Ransomware attacks are on the rise in the United States and local counties are scrambling to keep their cyber systems insured. For those who lack cyber protection, the price can be both costly and time-consuming.
- Cyber insurance does more than provide cover for ransoms: Cyber insurance may also cover a range of first- and third-party losses incurred by victims of ransomware (e.g. business interruption, data and system recovery, forensics and legal assistance), as well as arrange expert support in managing incidents. Insurance also helps organisations identify and address cybersecurity vulnerabilities and adopt better risk prevention in a fast-changing landscape.
- Banning ransom payments would be a blunt, potentially ineffective policy instrument: An outright ban on the payment of ransoms or their reimbursement by re/insurers could backfire by driving transactions underground and encouraging ransomware attackers to engage in new, more malicious forms of extortion.
- Governments and regulators must do more to counter ransomware attacks: Public policies should be aimed at deterring ransomware attacks, disrupting cybercriminals’ business models and illicit use of cryptocurrencies, and better preparing organisations for intrusion.
During the 2019 Baltimore Ransomware Attack, the city of Baltimore was targeted by a variant of ransomware called Robbinhood. As a result, the majority of the city’s essential servers were immediately shut down.
In order to reverse the damage, hackers demanded 13 bitcoin – roughly $76,000. If the city failed to pay the ransom, the amount would increase, as would the intensity of the shutdown.
Ultimately, the city refused to pay the ransom and the total cost of the attack far exceeded the initial amount requested by the hackers. Throughout the event, the city struggled to maintain its systems.
The Real Estate Accounting and Services Division was heavily impacted as it housed systems for tax collection, title fees, and even water bills.
It is estimated that Baltimore lost more than $8.2 million in revenue from this division alone. The total price of the attack was more than $18 million.
While costly, the Baltimore incident is not anomalous. According to Brett Callow, a threat analyst at Emsisoft, there were more than 150 cyber attacks on local municipalities, school districts and universities in 2021.
As the threat of cyber attack against counties has never been greater, insurance companies are making it clear that insureds need to take action if they wish to remain covered.
Ransomware attacks have been a significant factor in the notable deterioration in cyber insurers’ underwriting performance over the past two years.
In aggregate, the loss ratio on US cyber insurance rose from 44.6% in 2019 to 66.9% in in 2020, with ransomware accounting for three quarters of claims according to credit rating agency AM Best.
While the bulk of ransomware claims reflect recovery and remediation costs from an attack, including business interruption, the share associated with the reimbursement of ransoms has increased. More recent indicators suggest no material improvement in the claims environment, with ransomware remaining a key driver.
Gone are the days when a county could merely answer a few questions to receive cyber insurance. Today, insurance carriers require an in-depth and bottom up understanding of a county’s security practices and protocols.
While the majority of insureds recognize the need to secure their own systems, many are finding it difficult to keep up.

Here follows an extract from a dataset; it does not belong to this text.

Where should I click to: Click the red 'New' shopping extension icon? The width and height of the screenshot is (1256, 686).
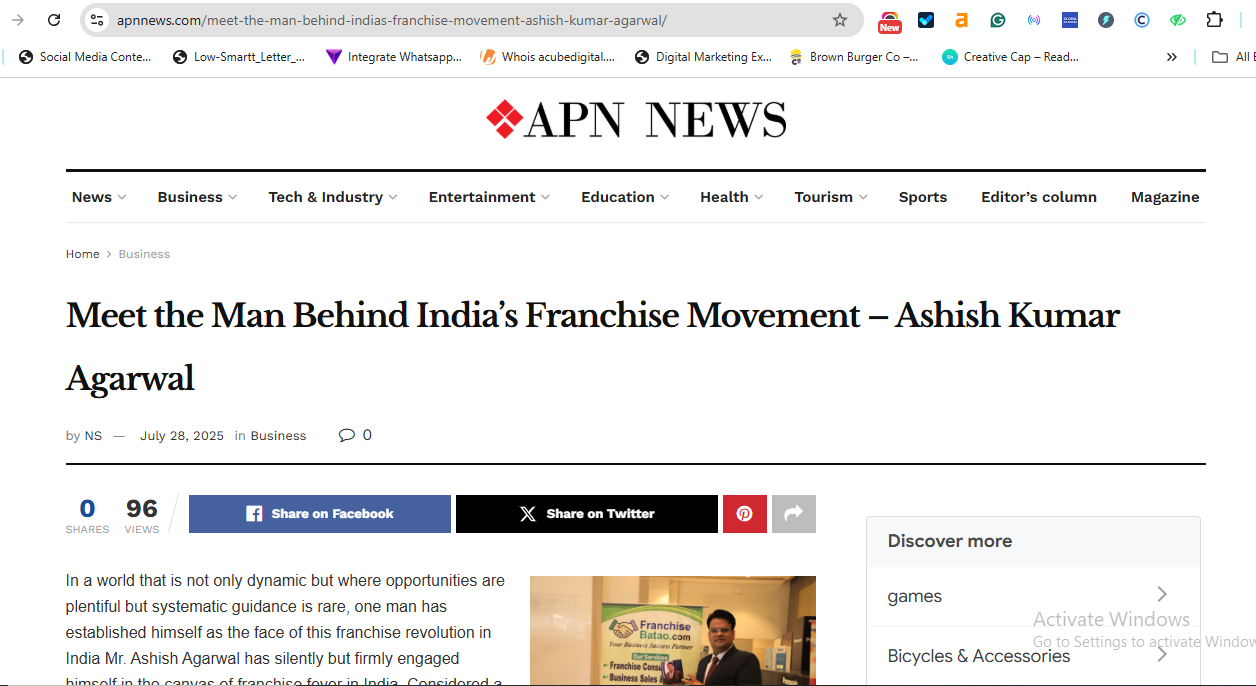889,20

As technology advances, some local governments are becoming increasingly stretched for resources. In smaller towns, there may simply not be enough employees involved to dedicate time to cyber security. In the event that a county is denied access to cyber insurance, there is no clear path to get protected.
Tim Oliver, the Chief Information Officer of Horry County, South Carolina has firsthand experience with this stressful process.
His county, which is home to roughly 365,000 people, was 2 months away from losing access to its cyber policy.
In his case, he had to round up the resources necessary to strengthen his county’s cyber practices such that they would satisfy their insurance company.
Luckily, his county has over 3,000 employees, making it possible (though unremittingly stressful) to meet the standards of their cyber liability carrier.
Smaller communities do not have the same luck, which is forcing them to get creative. When denied access to a cyber security policy, the standard reaction is to simply hope for the best.
The challenge is that, at this point, many county officials are aware that cyber security is a real threat with legitimate and everlasting consequences.
In order to combat their vulnerabilities, some uninsured cities are creating their own cyber security insurance policies. In effect, this means that officials are setting aside money in the event that a ransomware attack or data breach affects their city directly.
While this does not tighten up cybersecurity loopholes, it does provide a sense of preparedness should an attack occur.
The good news is that local governments are beginning to take ownership of their security policies. Moving forward, insurance brokers can help these cities become more proactive in covering up their vulnerabilities by educating them on the steps they must take in order to qualify for a cyber policy.